QUE NOS MIENTAN CON FLORES
ANÍBAL MALVAR
Las mentiras
funcionan. Da igual lo burdas que sean, porque funcionan. Desgastan. Minan.
Cavan trinchera. Arraigan en la población. Se propagan contagiosamente. La
mentira, o como poco la hipérbole malintencionada, es un buen negocio. Vende
periódicos. Arrodilla a la gente frente a la tele. Vocifera a todo volumen en
la radio.
Todo esto ya lo
sabíamos. Pero el nivel de mendacidad barata al que estamos llegando no se
había visto ni en las versiones más cutres del Pinocho. Si no fuera tan peligrosa, la mentira, tal como
se ejerce en la actualidad, nos procuraría hasta risa y regocijo. De puro
basta. De puro zafia.
Esta semana ABC,
que últimamente va sembrao, titulaba que "llega a España un avión con cargamento
de material sanitario comprado por Ayuso en China". Se intentaba apagar
así el fuego encendido por la presidenta madrileña al reconocer que había
"perdido" dos aviones con medios contra el coronavirus por valor de
más de 23 millones de euros. El único problema es que la foto que ilustraba la
noticia dejaba claro el destino de las cajas: Generalitat Valenciana. Pero da
igual. Lo importante no es el tamaño de la mentira, sino la cantidad de gente
que la quiera comprar. Goebbels para principiantes.
Cuando llegaron a
las grandes ciudades las alcaldías del cambio, nuestros más talentosos
difamadores se esmeraron poco, pero dejaron su impronta en una sociedad
bastante permeable a la idocia. De las grandes mentiras de aquella época, yo me
quedo con las dedicadas a Manuela Carmena. Sobre todo aquella portada de La
Razón en la que la ex alcaldesa aparecía en pareo veraniego con una flor, y se
decía en el titular que la flor era una especie protegida y que la alcaldesa
había cometido un delito de lesa botánica. Eso sí que es currarse una buena
mentira, no esto de los aviones de Ayuso.
Aquella mentira
tenía su prosodia y su poética. Carmena era una de las víctimas del crimen de
Atocha y aparecía con una flor, símbolo de la domesticación de la antigua
revolucionaria. Para colmo, era una flor ilegal, una flor protegida, lo que
despojaba a Carmena de todo el buenismo ecologista que proclamaban sus aurigas
de Podemos. Pero, sobre todo, era una flor mentirosa, que no era protegida ni
nada, y una flor mentirosa puede tener cabida incluso en cualquier cuento de
Oscar Wilde. La historia de la falsa flor ya merecía la patraña, el montaje.
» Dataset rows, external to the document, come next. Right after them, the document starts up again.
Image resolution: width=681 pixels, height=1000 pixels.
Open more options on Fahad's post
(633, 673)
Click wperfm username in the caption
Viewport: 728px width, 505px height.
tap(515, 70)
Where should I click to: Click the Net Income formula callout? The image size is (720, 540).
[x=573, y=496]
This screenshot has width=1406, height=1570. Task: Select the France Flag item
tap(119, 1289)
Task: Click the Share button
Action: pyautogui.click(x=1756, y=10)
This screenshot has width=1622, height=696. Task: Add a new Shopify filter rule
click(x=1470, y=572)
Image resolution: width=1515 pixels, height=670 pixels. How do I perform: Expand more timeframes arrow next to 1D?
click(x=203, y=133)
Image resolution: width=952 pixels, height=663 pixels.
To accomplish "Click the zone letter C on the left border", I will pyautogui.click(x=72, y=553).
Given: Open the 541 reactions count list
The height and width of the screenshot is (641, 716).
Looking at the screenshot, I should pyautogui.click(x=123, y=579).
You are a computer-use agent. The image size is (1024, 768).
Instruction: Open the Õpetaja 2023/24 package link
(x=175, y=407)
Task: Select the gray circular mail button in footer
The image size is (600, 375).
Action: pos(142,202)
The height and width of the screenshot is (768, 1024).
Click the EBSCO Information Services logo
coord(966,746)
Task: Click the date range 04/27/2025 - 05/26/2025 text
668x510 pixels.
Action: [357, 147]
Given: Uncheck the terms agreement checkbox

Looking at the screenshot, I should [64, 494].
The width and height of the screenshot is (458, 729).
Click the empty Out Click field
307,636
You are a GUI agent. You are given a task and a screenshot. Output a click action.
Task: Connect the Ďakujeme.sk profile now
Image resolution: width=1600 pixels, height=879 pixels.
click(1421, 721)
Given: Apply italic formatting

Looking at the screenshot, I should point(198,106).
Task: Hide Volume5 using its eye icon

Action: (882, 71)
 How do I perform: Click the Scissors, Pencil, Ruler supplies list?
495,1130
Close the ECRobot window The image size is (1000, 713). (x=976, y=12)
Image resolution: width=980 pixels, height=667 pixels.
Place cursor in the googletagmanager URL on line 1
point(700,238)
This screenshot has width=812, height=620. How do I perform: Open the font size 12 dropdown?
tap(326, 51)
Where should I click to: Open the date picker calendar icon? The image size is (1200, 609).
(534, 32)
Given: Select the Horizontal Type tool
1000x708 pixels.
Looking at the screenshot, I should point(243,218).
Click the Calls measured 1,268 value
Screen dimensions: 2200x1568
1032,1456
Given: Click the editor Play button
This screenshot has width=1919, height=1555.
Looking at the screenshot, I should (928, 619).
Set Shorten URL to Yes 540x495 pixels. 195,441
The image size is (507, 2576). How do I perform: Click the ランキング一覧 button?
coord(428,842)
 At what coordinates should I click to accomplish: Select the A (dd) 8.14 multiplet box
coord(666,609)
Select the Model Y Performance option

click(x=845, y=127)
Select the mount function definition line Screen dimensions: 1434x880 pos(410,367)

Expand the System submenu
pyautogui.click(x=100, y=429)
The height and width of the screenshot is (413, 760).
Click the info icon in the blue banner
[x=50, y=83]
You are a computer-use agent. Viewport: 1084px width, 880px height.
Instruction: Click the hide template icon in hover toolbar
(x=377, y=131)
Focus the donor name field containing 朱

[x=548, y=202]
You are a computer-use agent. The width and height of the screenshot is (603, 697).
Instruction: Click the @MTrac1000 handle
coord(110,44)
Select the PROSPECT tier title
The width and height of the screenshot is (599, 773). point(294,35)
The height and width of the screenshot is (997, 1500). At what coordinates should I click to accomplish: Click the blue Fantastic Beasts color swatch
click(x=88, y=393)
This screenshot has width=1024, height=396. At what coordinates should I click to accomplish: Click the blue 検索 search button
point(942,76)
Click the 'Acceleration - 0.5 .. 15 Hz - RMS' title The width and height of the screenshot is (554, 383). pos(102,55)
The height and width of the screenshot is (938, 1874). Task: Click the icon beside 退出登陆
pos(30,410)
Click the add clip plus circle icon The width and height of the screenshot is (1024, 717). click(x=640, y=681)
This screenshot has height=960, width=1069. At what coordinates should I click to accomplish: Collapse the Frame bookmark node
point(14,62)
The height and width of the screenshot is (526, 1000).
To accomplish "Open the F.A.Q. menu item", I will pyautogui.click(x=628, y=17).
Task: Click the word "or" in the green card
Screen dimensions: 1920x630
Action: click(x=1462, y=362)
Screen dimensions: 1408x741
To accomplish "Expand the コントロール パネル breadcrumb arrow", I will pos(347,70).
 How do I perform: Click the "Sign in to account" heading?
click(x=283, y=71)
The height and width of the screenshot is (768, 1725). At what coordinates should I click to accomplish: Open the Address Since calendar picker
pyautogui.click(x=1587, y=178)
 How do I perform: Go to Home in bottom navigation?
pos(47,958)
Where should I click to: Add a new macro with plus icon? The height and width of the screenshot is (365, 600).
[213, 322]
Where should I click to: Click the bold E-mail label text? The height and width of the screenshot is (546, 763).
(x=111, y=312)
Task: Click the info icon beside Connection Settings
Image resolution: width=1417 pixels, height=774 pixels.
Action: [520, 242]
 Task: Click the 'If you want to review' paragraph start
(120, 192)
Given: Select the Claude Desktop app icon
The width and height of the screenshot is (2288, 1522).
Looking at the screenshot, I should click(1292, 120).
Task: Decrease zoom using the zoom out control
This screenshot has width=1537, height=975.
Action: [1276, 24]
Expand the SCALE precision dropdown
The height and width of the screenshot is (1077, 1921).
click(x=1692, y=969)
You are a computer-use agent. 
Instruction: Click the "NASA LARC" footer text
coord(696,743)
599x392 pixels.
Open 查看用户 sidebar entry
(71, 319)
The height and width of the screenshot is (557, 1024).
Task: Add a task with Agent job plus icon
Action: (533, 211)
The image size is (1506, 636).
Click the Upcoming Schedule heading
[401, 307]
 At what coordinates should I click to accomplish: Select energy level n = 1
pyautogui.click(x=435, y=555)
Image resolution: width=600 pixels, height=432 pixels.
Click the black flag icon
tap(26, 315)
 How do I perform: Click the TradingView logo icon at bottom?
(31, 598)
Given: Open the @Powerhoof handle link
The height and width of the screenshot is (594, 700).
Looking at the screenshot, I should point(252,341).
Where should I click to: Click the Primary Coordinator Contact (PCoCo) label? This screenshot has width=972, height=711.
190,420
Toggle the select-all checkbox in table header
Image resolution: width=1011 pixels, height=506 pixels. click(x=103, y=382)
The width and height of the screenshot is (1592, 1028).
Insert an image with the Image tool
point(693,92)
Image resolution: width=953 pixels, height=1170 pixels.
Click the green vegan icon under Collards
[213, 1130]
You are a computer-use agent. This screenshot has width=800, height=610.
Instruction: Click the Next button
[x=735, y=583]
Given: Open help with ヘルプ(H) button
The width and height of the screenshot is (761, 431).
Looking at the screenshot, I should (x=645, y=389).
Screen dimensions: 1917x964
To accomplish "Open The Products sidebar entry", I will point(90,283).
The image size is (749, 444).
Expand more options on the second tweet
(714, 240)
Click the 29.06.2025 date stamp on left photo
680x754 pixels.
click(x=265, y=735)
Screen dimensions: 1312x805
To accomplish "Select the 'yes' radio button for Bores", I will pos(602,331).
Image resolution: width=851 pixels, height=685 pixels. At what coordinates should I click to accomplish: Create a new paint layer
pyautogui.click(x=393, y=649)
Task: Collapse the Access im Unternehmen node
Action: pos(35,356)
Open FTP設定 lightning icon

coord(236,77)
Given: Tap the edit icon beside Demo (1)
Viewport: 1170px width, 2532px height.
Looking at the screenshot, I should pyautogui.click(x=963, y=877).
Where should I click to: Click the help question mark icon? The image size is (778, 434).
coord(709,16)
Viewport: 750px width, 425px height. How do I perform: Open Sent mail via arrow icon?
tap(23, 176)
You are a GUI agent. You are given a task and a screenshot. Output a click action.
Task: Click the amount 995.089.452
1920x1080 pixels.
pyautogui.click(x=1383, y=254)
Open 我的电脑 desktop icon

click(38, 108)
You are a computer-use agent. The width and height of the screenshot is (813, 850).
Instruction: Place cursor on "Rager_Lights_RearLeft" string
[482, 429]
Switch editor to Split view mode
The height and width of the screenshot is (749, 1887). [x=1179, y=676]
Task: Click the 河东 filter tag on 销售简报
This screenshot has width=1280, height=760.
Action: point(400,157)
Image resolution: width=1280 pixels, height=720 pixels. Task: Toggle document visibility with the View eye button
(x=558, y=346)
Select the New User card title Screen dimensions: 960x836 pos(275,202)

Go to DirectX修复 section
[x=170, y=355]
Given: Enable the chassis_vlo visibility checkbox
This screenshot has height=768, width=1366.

Luego, la flor se marchitó y quedó solo la mentira. Pero eso son daños
colaterales, inevitables en todo buen poema.
Ahora las mentiras
ya no son tan ginecéicas. Hablan de aviones y mascarillas, conceptos que
incluso el más osado de los futuristas antiguos renunciaría a versificar. Se
echan de menos las flores.
Otra cosa es que
consideremos que, en estos tiempos en que la información es supervivencia, se
puedan consentir tales atropellos a la deontología, al derecho a estar
informado para no ser contagiado o contagiar, a la necesidad viral y vital (a
vida o muerte) de saber si nuestros gobernantes nos están engañando o se están
equivocando humanamente, buenamente (parece que no existe ninguna otra opción).
¿Son crímenes las
mentiras periodísticas en estos tiempos? Si no lo son, lo parecen. Inventarse
un informe del Consejo Superior de Investigaciones Científicas (CSIC) que
cuestionaba la acción del Gobierno, como hizo ABC la semana pasada, invita al
incumplimiento de las normas dictadas desde los órganos democráticos de
representación popular: si no creemos al gobierno, jamás estornudaremos en el
codo. El propio CSIC tuvo que obligar a ABC a rectificar. Nunca existió ese
informe. Pero, a los torcuatianos dueños del provecto periódico, que les quiten
lo vendido.
Tenenos una
legislación que castiga la ofensa religiosa, pero no la ofensa a nuestra
inteligencia. Sería peligroso legislar más cualquiera de las dos. Odio
cualquier límite coercitivo. Pero, por lo menos, que nos mientan con flores.